Alex Corey (Jeff Allin) tells version one: Father McCabe died while posing for his portrait. |
St. Elsewhere pulled a pretty big retcon, and I'm glad they did. In the third season episode, "Give the Boy a Hand", we are introduced to one of my favorite recurring characters, local artist Alex Corey (Jeff Allin). Alex has been hired to paint a portrait of St. Eligius's Chief of Services, Dr. Daniel Auschlander (Norman Lloyd), to celebrate his long tenure as the hospital's head administrator. The portrait is to hang in the chapel alongside that of Father Joseph McCabe, who founded the hospital in 1934, according to this scene.
I watched St. Elsewhere's seasons in reverse order on the Prime cable channel back in the nineties, and until I saw this episode, I had wondered just how the hell this guy ended up painting Dr. Auschlander's portrait, judging by his three subsequent appearances. Alex Corey is a very serious artist. He resents the assignment, and he's not shy about sharing his feelings. His father painted the portrait of Father McCabe, so he was given the job. In between gripes, he tells Dr. Auschlander that his father was amazed at how perfectly still Father McCabe could sit. That is, until the elder Corey discovered that his subject had died.

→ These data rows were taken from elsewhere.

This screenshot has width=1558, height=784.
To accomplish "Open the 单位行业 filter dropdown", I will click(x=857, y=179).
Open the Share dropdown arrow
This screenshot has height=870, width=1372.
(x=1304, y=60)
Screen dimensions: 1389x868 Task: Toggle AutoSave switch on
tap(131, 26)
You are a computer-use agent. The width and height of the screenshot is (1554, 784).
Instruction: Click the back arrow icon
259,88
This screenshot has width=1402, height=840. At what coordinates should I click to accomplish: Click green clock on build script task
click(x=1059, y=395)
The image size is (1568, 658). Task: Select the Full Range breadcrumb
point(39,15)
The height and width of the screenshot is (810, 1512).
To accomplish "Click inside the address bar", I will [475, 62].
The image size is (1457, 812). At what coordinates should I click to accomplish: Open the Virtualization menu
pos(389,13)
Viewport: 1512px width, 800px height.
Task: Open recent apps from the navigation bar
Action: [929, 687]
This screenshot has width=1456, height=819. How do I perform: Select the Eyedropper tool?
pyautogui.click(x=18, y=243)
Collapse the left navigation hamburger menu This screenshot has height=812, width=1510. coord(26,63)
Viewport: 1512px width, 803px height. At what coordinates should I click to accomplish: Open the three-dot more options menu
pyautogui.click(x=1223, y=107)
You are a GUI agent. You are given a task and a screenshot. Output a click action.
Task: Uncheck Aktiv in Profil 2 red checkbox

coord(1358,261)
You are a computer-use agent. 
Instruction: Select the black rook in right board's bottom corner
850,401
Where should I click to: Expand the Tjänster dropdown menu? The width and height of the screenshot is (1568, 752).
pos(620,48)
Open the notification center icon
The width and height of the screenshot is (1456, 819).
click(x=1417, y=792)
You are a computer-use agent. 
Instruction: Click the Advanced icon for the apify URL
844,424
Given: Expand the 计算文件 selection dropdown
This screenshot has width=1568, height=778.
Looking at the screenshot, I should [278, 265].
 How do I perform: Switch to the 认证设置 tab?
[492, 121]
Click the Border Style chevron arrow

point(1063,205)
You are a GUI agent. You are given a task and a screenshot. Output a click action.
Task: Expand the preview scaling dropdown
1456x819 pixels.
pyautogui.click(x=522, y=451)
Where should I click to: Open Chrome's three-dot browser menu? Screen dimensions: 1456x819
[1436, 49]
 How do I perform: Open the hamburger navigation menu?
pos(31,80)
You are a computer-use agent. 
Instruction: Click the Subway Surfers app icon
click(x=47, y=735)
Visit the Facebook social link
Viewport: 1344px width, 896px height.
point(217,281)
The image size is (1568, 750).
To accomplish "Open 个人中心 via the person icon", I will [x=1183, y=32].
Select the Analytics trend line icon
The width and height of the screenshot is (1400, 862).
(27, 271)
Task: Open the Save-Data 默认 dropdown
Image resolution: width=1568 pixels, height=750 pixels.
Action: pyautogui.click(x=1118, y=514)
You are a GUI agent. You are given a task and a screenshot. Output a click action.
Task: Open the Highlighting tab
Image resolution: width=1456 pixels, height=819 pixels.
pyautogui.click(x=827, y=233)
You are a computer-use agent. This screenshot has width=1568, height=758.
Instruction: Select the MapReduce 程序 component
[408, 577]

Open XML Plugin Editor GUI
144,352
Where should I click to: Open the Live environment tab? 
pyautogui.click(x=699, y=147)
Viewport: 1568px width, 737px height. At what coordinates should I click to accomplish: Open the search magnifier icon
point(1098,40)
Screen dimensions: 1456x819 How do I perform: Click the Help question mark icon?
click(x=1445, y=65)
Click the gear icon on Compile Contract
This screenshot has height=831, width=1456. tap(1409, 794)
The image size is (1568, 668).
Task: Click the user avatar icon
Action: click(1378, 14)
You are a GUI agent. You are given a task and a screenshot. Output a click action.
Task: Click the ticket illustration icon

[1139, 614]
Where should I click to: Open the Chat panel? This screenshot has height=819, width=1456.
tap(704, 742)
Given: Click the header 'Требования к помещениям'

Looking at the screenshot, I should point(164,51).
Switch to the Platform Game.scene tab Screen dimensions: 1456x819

This version of events stands until the following season, when the history of St. Eligius was explored in the multiple-Emmy-winning two-part episode, "Time Heals". It starts off with a flashback to the hospital's grand opening in 1935. We learn that Father McCabe, rather than dying in his chair as an old man posing for his portrait, departed the hospital in 1955, dismissed after the hospital was sold to the City by the Catholic diocese, and was re-assigned to Arizona. Edward Herrmann earned an Emmy nomination for his guest appearance as Father McCabe.
Father McCabe (Edward Herrmann) is still alive, though not exactly kicking, one year later. |
These days, I'm accustomed to having back episodes of my favorite TV series at my fingertips, so I have to think back to my younger days to remember how they used to broadcast network TV shows. A few new episodes, then a rerun or two, either from a previous season or the current one. They'd spread out the twenty-two episodes from September to May. You'd see the old episodes again, but few people had VCRs back then, so it wasn't like you were expected to go back and look up what happened.
So I'm thinking stuff like this wasn't as big a deal back then, unless you were an obsessive detail hound like me. I feel the poetic license was justified in this case. Edward Herrmann as Father McCabe is a great addition to the show's mythology. After "Time Heals", they changed the portrait of Father McCabe in the chapel to resemble Herrmann. It's clear that the "Time Heals" version is the preferred version of events.
Update, February 1, 2014: Spotted another one... In season two's "Vanity", the voice-over in the TV documentary on Dr. Craig mentions that St. Eligius became a public hospital in the late forties. That got re-written in "Time Heals" as well.
Drs. Westphall and Auschlander regard the original portrait of Father McCabe in "Breathless". |
Daniel asks Donald if he ever met the man, and Donald says 'no'. (In "Time Heals"--Father McCabe is a mentor to the troubled young Westphall.) Then he states that McCabe founded the hospital in 1932.
Ah, things were so much simpler before we had all this digitization!